CONTI, JC1, Strope, ER

Dynatek Dalta Scientific Instruments, 105 E. 4th, Galena, Missouri

1 Department of Physics and Astronomy, Southwest Missouri State University

Keywords:

compliance, artery, mock, frequency, durability, fatigue, stents, vascular

Abstract

There have been a disturbing number of unexpected mechanical failures in deployed vascular stents and stent grafts. An analysis of the mechanical properties of mock arteries used to carry out standard durability testing on the aforementioned medical products suggests that some of the problems might be related to a frequency dependent change in the properties of these recipient vessels. This could lead to a lower than expected level of loading and an attendant reduction in severity of testing.

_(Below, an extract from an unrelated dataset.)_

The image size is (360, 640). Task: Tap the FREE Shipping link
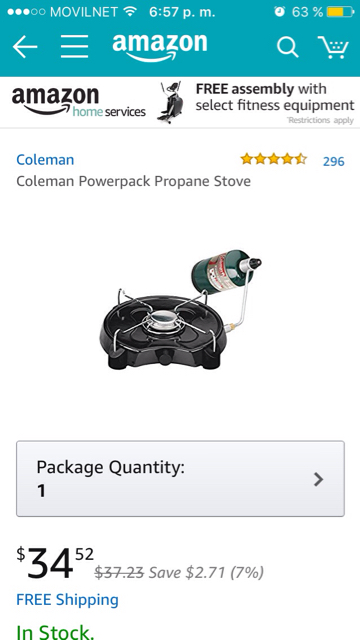[67, 600]
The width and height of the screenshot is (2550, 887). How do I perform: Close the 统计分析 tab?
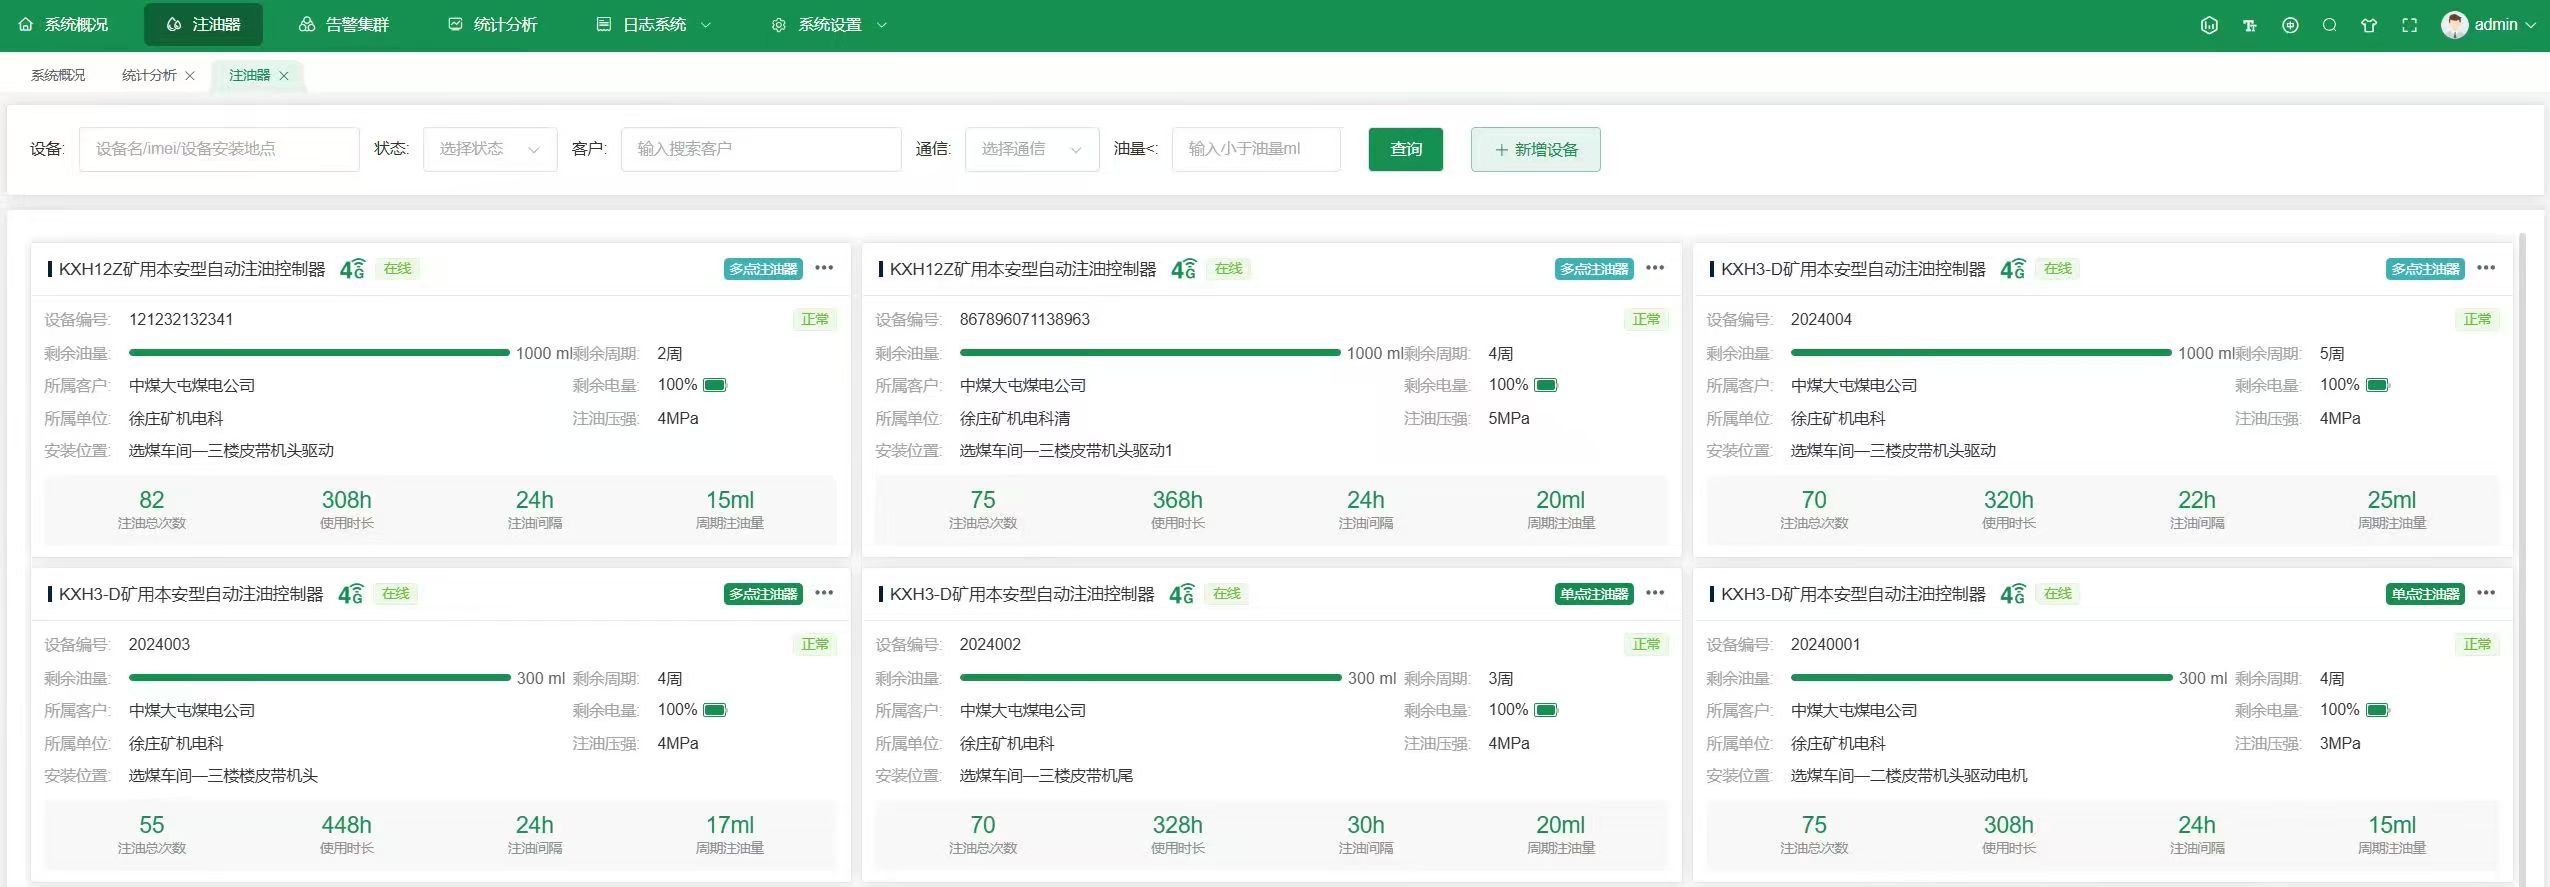coord(190,76)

A clear understanding of how a pulsating artery cyclically loads a deployed stent is important before a mock artery can be designed to carry out biologically relevant in vitro durability testing. In addition, knowledge of the time dependent response of both the vessel and the stent/stent graft is critical before any accelerated testing protocol can be properly designed.

This paper will present an analysis of the loading on a stent versus pressure and diameter of the recipient vessel and how this varies with frequency. Actual compliance versus frequency data will be used from silicone mock arteries.

Introduction

Properly designed in vitro testing can be an important aid in the evaluation of the safety and efficacy of medical products. Not only is it usually more cost effective than using experimental animals, but it is possible to increase the testing frequency so as to reduce the time needed for testing. Unfortunately, failure to consider the effect of testing frequency on the mechanical properties of the devices or experimental apparatus can lead to experiments that are not predictory of clinical outcomes. This particular problem has been especially troubling in the area of vascular stent testing because there are several controversial issues associated with important experimental parameters, for example, the criteria to use to choose the stent size.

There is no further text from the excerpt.